Let's assume the types have been corrected. malloc((size_t)0) behavior is defined by the implementation; there are two choices: (a) always returns a null pointer; or (b) acts like malloc((size_t)1) which can allocate or fail, and if it allocates then the program shall not try to reference anything through the returned non-null pointer. Now, memset itself is required (among other things) to be given as its first argument a valid pointer to a byte array. In particular, it shall not be a null pointer. Tracking through the conformance requirements, if the malloc call returns a null pointer then the behavior is undefined. Thus, you should not program like this.

What observable difference is there between malloc(0) and malloc((size_t)0)?

None.

I agree but he said the types needed to be corrected. As far as I know the types were already correct.
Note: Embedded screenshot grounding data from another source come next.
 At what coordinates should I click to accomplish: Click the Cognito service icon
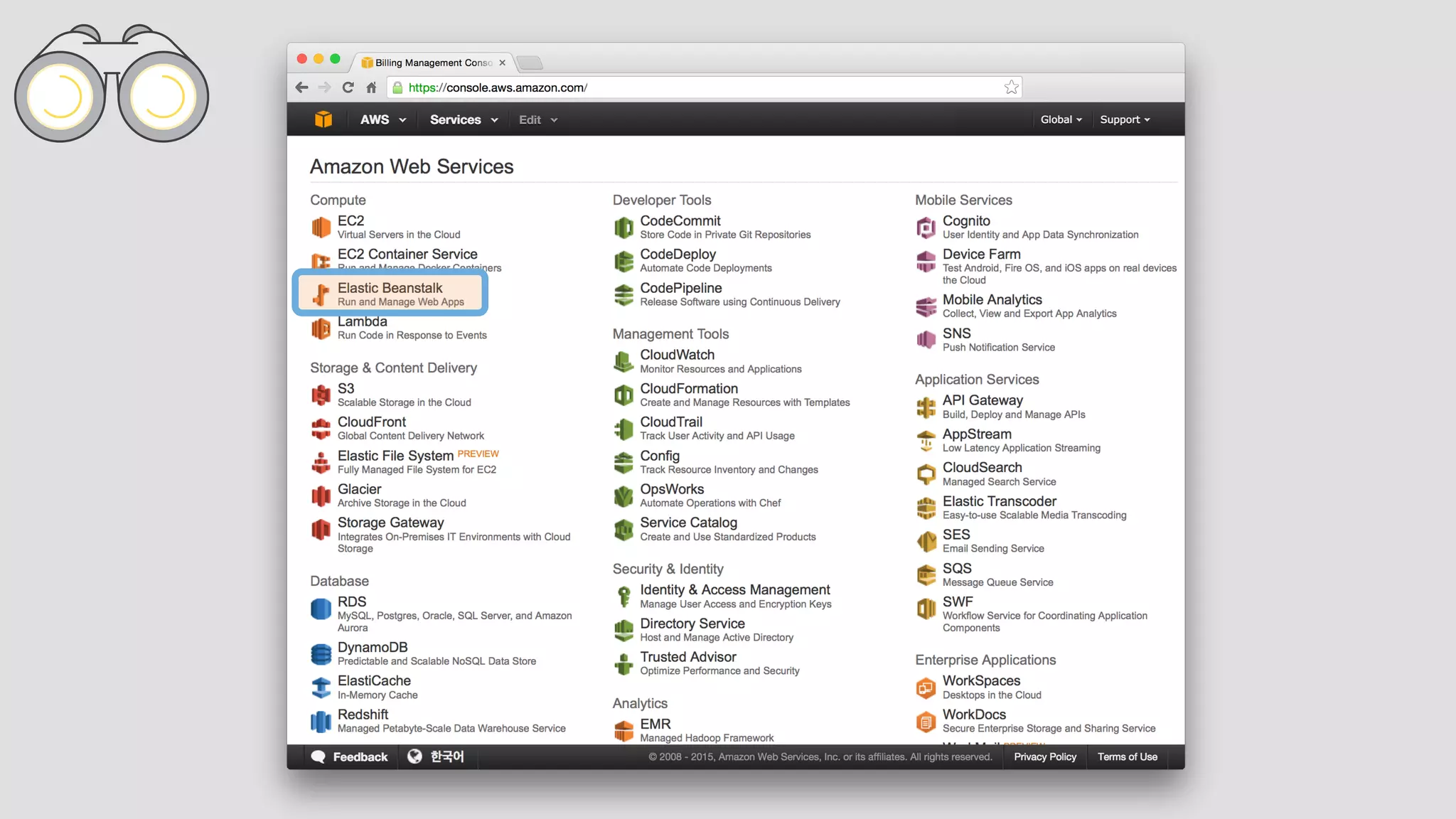pos(926,228)
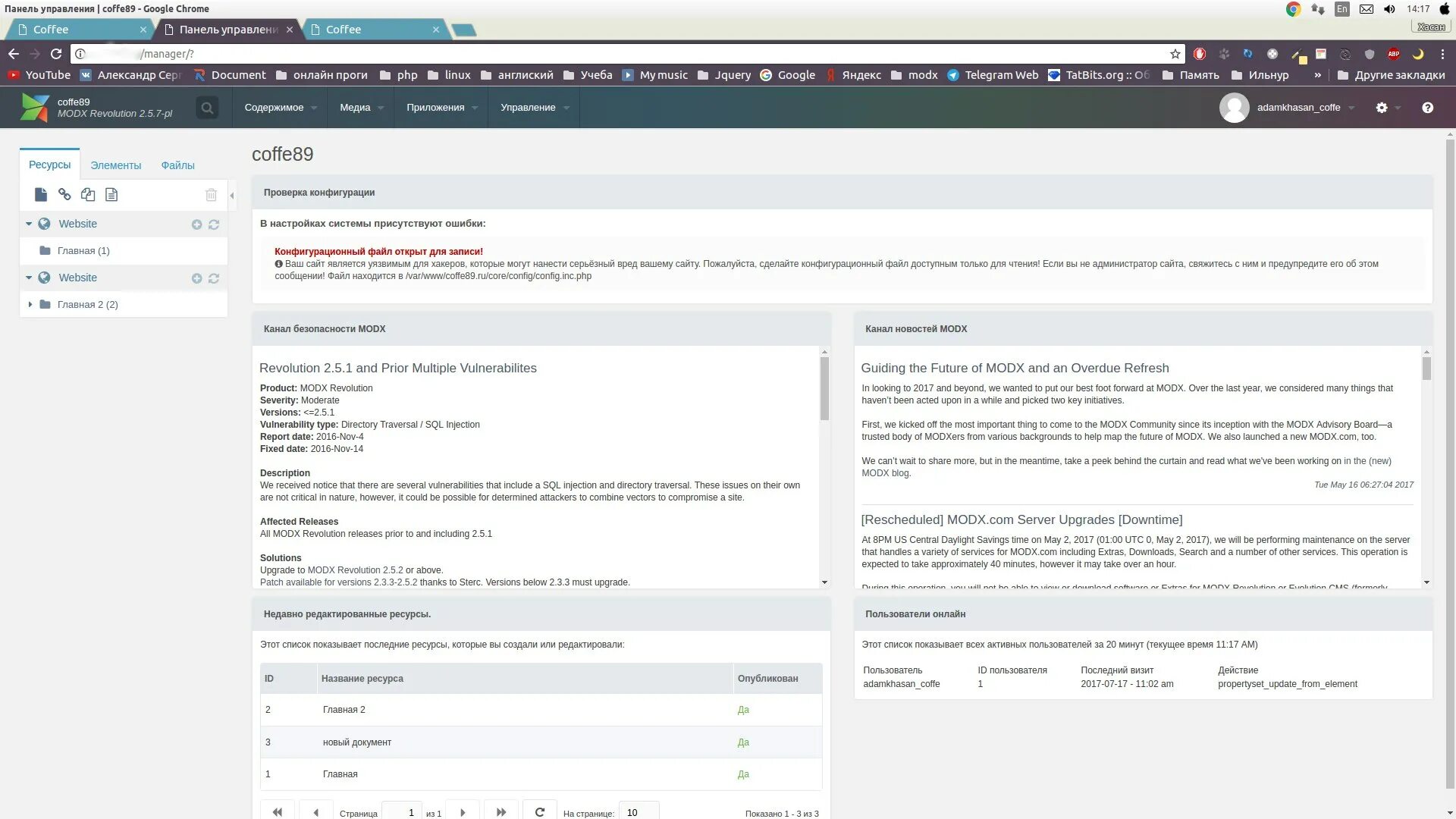Open the adamkhasan_coffe user menu
This screenshot has height=819, width=1456.
tap(1298, 108)
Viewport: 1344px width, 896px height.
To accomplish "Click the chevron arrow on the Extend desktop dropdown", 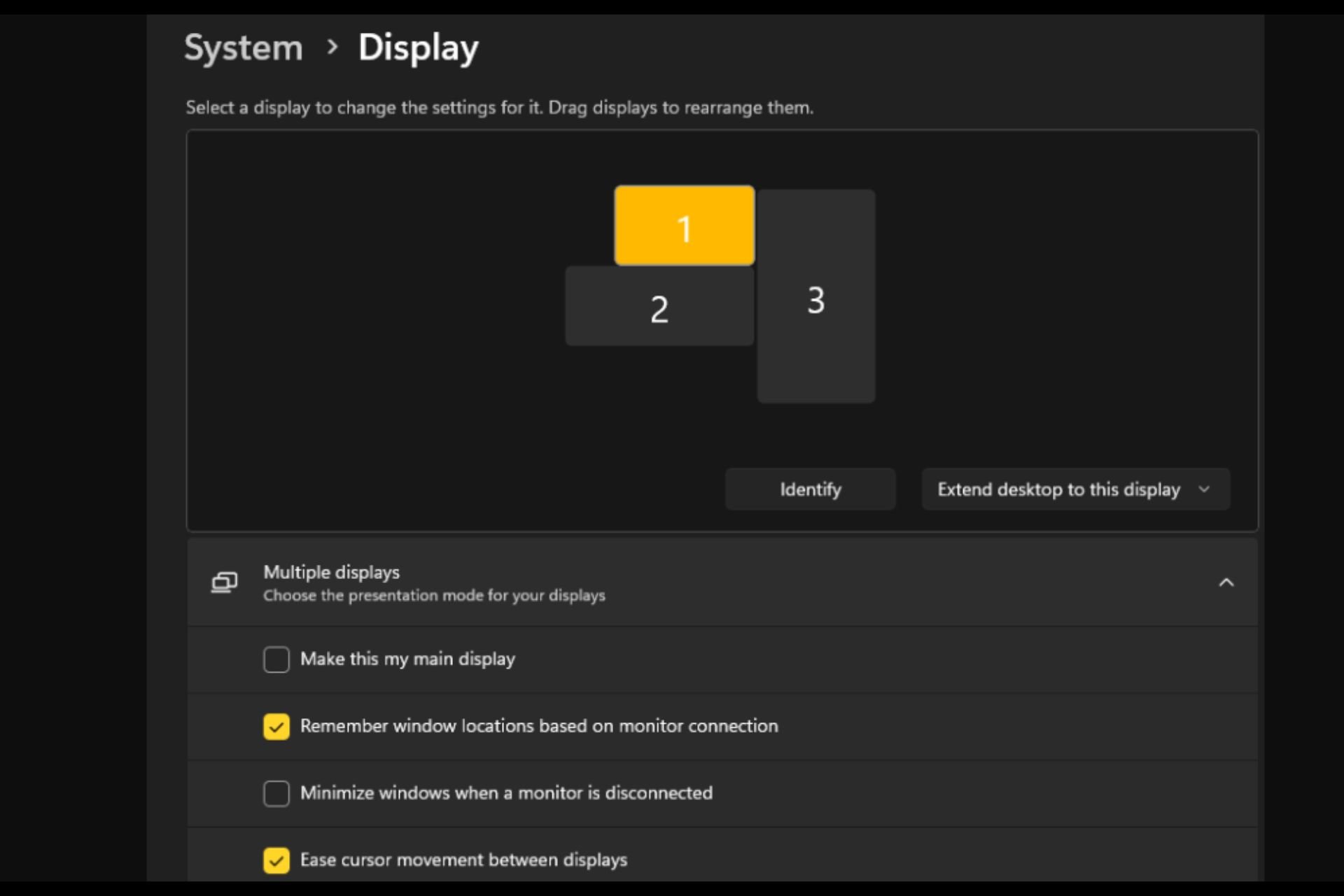I will pos(1203,489).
The argument "0" is not automatically converted to the right type unless there is a prototype in scope. It isn't as important in this case because it is highly likely that the appropriate prototype has been #included, but it is a bigger deal if we're dealing with arguments for a variadic function. Anyway, it's good to be reminded what the declared types are.

Are you serious? Of course the question comes with the reasonable assumption that the proper declaration has been made especially since it’s a well known standard function. Additionally memset() is not a variadic function.

You said the types were corrected, you didn’t say you were reminding about the declaration types. The types were correct from the start.